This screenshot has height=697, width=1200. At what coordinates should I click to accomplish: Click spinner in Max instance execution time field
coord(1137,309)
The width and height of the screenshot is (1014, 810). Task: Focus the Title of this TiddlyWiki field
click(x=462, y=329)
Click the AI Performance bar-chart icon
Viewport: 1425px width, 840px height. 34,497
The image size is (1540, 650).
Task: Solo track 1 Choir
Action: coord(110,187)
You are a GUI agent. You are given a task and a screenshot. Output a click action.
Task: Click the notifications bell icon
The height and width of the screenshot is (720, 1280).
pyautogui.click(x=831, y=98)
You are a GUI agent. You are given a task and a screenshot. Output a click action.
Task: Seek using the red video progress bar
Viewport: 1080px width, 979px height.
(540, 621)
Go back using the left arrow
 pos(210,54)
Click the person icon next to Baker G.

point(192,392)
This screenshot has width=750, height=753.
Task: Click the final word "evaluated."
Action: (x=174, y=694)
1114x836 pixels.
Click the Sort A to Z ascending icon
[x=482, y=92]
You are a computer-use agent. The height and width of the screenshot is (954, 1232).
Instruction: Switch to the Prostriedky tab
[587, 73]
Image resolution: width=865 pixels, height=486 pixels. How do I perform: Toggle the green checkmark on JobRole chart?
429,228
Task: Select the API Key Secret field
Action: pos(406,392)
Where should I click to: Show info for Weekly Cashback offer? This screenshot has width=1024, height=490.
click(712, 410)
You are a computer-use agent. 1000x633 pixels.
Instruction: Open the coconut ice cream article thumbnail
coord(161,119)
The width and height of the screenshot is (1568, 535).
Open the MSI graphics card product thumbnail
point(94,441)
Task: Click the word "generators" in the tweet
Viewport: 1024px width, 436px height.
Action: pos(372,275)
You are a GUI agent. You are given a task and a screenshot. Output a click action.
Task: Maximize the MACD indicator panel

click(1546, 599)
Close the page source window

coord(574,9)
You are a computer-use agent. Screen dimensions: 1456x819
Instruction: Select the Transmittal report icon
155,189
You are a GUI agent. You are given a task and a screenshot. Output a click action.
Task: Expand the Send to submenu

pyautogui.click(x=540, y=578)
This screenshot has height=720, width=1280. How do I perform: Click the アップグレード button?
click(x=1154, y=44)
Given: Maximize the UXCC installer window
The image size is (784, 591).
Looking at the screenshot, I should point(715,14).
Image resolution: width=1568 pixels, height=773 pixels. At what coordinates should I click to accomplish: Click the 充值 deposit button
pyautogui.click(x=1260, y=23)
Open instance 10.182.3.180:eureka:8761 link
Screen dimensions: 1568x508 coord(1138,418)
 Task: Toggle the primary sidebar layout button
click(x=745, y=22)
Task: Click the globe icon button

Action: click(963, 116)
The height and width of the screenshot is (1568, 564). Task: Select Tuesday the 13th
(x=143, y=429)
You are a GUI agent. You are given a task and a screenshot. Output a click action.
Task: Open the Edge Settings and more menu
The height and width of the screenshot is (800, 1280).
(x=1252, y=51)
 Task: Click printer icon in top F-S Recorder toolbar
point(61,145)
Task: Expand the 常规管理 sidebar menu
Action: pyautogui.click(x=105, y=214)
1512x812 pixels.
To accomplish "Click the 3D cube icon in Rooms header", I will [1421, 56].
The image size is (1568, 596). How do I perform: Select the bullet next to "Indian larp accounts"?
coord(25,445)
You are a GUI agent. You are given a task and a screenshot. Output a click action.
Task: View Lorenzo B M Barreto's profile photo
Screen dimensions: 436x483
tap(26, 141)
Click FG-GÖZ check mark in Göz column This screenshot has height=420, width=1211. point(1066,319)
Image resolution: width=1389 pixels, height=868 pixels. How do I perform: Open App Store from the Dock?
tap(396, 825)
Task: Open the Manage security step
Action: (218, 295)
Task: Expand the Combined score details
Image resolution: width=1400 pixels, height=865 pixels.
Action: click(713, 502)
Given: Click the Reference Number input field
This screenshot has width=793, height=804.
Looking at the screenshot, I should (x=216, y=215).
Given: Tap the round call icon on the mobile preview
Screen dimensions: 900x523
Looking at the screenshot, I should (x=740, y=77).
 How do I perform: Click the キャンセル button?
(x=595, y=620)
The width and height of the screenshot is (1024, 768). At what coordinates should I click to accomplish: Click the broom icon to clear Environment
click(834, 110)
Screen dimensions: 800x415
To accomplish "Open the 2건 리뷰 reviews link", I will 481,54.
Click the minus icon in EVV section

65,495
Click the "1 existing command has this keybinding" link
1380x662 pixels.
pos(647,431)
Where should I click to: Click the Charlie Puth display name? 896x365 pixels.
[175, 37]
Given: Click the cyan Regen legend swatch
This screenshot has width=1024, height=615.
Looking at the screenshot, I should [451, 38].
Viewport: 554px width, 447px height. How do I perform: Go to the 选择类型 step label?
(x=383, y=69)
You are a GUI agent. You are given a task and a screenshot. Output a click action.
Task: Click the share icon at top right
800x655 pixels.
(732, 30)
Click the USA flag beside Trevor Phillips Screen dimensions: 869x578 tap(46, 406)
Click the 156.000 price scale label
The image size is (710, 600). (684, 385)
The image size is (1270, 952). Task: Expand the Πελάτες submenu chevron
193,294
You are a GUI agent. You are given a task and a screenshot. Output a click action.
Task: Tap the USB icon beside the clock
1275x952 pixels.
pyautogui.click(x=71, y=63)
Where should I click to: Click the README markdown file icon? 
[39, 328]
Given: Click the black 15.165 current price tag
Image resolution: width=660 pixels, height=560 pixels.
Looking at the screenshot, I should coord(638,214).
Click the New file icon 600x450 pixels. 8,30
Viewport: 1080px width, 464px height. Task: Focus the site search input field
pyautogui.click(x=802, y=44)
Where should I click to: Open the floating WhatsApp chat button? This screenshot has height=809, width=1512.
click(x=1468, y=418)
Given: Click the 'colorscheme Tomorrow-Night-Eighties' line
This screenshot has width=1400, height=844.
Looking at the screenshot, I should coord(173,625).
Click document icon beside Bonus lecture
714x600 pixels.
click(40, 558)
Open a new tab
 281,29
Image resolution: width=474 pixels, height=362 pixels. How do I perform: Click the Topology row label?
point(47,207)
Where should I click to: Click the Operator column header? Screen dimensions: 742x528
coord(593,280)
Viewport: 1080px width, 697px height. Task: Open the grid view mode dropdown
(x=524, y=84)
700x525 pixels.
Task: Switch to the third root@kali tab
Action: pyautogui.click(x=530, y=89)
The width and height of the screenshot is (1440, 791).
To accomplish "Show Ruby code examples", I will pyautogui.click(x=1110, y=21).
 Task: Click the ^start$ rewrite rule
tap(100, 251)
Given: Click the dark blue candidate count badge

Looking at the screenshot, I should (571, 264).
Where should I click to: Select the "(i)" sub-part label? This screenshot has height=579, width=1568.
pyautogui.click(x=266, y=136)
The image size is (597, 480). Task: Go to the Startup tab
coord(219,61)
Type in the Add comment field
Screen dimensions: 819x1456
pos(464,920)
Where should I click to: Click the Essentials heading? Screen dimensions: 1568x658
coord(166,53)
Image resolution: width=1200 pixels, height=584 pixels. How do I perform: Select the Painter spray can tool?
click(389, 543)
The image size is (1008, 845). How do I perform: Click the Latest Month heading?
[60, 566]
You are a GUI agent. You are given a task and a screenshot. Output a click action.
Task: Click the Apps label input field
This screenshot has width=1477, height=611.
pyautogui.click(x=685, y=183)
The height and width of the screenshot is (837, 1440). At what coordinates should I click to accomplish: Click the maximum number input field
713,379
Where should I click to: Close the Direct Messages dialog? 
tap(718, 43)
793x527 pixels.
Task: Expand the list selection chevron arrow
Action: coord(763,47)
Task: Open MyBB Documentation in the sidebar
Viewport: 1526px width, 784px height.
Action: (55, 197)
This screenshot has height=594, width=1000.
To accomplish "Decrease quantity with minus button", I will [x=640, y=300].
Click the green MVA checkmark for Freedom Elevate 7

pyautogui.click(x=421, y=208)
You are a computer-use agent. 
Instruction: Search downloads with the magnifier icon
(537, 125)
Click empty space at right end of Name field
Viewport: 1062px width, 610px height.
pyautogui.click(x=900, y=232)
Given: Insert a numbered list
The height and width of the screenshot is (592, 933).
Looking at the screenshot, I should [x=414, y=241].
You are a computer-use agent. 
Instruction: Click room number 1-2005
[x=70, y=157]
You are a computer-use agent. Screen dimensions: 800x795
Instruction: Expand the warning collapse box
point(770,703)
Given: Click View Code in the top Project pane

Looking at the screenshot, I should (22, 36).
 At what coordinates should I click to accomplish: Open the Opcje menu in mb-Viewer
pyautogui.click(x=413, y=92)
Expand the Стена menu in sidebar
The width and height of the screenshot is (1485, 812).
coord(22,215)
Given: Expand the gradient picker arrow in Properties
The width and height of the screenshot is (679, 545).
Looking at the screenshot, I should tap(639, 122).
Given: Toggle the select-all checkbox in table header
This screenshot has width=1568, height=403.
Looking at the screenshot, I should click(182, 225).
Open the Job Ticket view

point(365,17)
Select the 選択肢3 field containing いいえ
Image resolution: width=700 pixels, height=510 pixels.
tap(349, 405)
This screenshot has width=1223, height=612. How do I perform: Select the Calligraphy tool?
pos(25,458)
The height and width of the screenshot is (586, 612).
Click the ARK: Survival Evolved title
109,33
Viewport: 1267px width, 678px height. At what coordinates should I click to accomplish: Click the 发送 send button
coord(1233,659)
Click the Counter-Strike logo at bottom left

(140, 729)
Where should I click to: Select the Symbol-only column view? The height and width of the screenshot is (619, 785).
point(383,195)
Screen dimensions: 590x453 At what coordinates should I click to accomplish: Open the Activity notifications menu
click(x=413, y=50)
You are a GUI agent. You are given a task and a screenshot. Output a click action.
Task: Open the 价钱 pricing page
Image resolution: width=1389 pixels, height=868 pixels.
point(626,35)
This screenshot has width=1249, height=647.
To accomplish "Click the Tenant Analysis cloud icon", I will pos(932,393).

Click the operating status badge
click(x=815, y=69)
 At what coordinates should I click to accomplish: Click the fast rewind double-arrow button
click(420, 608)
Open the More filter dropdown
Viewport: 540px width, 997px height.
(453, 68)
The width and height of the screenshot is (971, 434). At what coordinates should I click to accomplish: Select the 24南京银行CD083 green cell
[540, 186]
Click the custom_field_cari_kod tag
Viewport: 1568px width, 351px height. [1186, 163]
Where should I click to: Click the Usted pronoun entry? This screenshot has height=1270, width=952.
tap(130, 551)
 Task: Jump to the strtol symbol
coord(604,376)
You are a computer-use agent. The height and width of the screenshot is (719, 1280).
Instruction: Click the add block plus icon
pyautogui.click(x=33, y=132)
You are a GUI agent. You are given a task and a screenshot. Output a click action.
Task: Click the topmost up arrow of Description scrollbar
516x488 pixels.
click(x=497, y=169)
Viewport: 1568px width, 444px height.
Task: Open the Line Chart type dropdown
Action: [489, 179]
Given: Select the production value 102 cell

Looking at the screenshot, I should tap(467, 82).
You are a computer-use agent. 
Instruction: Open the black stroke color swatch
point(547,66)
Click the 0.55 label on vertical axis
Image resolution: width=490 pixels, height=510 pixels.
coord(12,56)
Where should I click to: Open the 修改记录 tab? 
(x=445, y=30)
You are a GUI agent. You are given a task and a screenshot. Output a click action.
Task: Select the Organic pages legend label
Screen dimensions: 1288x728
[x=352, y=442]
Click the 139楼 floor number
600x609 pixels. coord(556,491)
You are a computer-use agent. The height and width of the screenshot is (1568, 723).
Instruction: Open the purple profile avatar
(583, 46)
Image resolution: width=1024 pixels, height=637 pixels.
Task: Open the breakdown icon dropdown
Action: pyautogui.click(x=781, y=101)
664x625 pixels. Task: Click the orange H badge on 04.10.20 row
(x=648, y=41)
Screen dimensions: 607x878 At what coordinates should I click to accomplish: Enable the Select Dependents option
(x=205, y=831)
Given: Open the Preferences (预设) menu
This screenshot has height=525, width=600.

* _Description of the task_: From the data above, output exactly the lines between the one containing "This screenshot has width=1477, height=611." and the one containing "Given: Toggle the", counting both of them.

* _Task solution_:
This screenshot has width=1477, height=611.
pyautogui.click(x=685, y=183)
The height and width of the screenshot is (837, 1440). At what coordinates should I click to accomplish: Click the maximum number input field
713,379
Where should I click to: Close the Direct Messages dialog? 
tap(718, 43)
793x527 pixels.
Task: Expand the list selection chevron arrow
Action: coord(763,47)
Task: Open MyBB Documentation in the sidebar
Viewport: 1526px width, 784px height.
Action: (55, 197)
This screenshot has height=594, width=1000.
To accomplish "Decrease quantity with minus button", I will [x=640, y=300].
Click the green MVA checkmark for Freedom Elevate 7

pyautogui.click(x=421, y=208)
You are a computer-use agent. 
Instruction: Search downloads with the magnifier icon
(537, 125)
Click empty space at right end of Name field
Viewport: 1062px width, 610px height.
pyautogui.click(x=900, y=232)
Given: Insert a numbered list
The height and width of the screenshot is (592, 933).
Looking at the screenshot, I should [x=414, y=241].
You are a computer-use agent. 
Instruction: Click room number 1-2005
[x=70, y=157]
You are a computer-use agent. Screen dimensions: 800x795
Instruction: Expand the warning collapse box
point(770,703)
Given: Click View Code in the top Project pane

Looking at the screenshot, I should (22, 36).
 At what coordinates should I click to accomplish: Open the Opcje menu in mb-Viewer
pyautogui.click(x=413, y=92)
Expand the Стена menu in sidebar
The width and height of the screenshot is (1485, 812).
coord(22,215)
Given: Expand the gradient picker arrow in Properties
The width and height of the screenshot is (679, 545).
Looking at the screenshot, I should tap(639, 122).
Given: Toggle the select-all checkbox in table header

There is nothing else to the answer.